# Dataset entries
○ ○ ○ ○

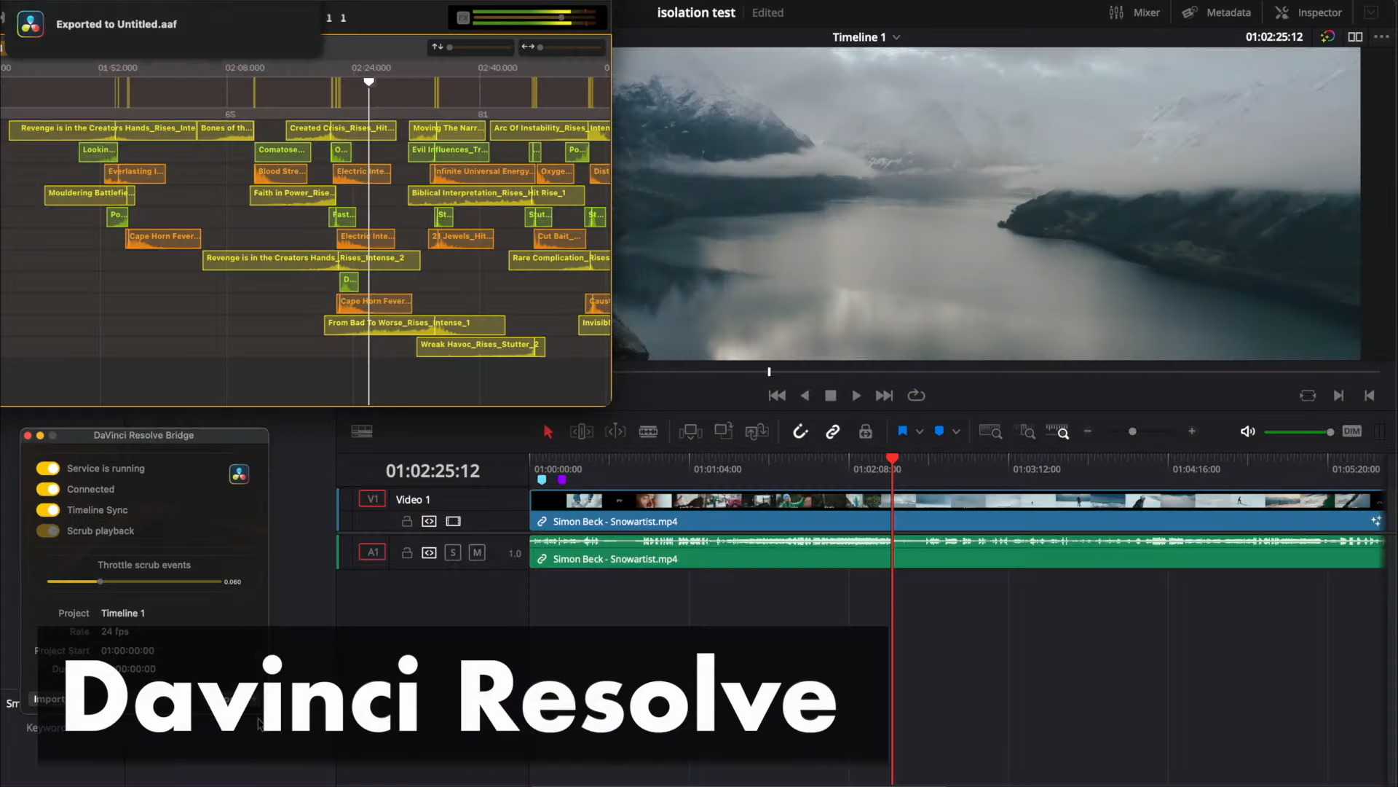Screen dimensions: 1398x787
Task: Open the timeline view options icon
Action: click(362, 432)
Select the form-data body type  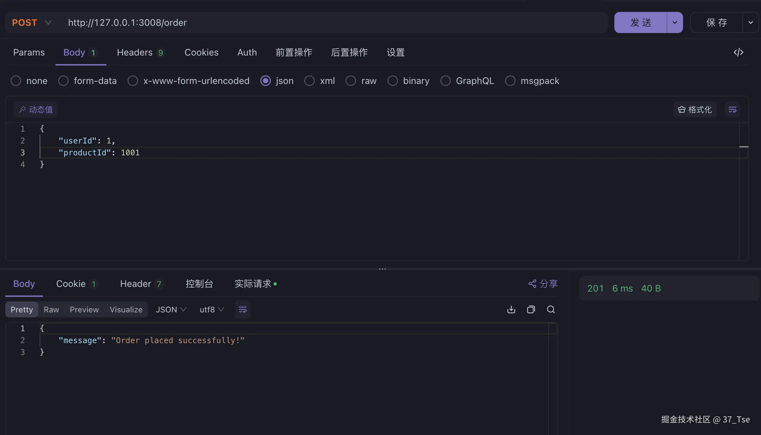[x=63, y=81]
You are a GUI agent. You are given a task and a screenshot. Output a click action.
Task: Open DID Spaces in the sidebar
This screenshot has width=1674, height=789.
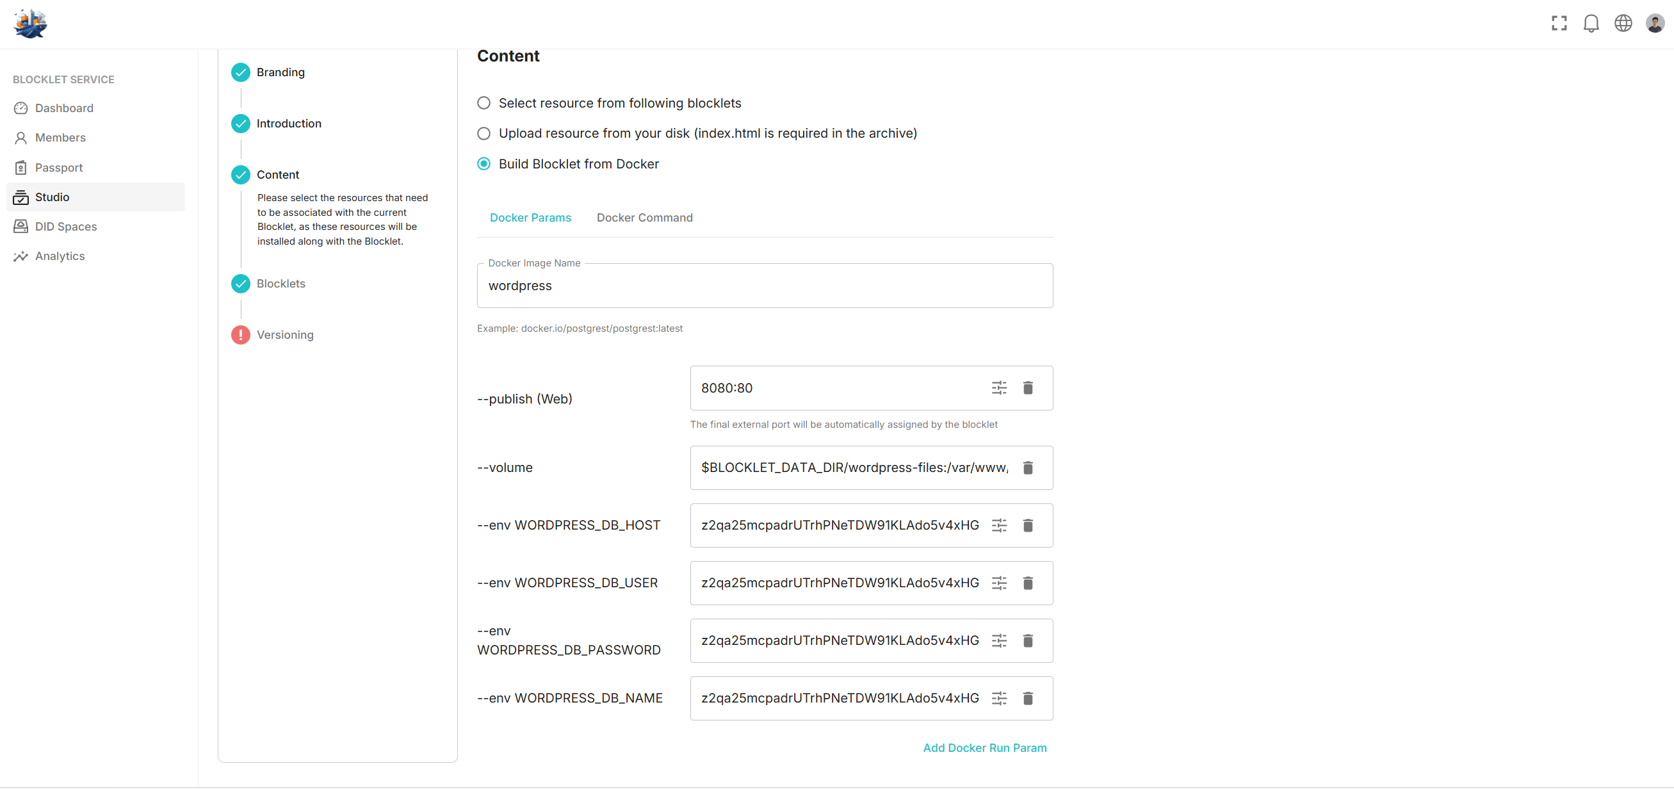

○ ○ ○ ○

# WHAT YOU ARE ASKED TO DO
Scan the entries above, and wherever a line holds the string "screenshot", copy it.

# TASK RESULT
You are a GUI agent. You are given a task and a screenshot. Output a click action.
This screenshot has width=1674, height=789.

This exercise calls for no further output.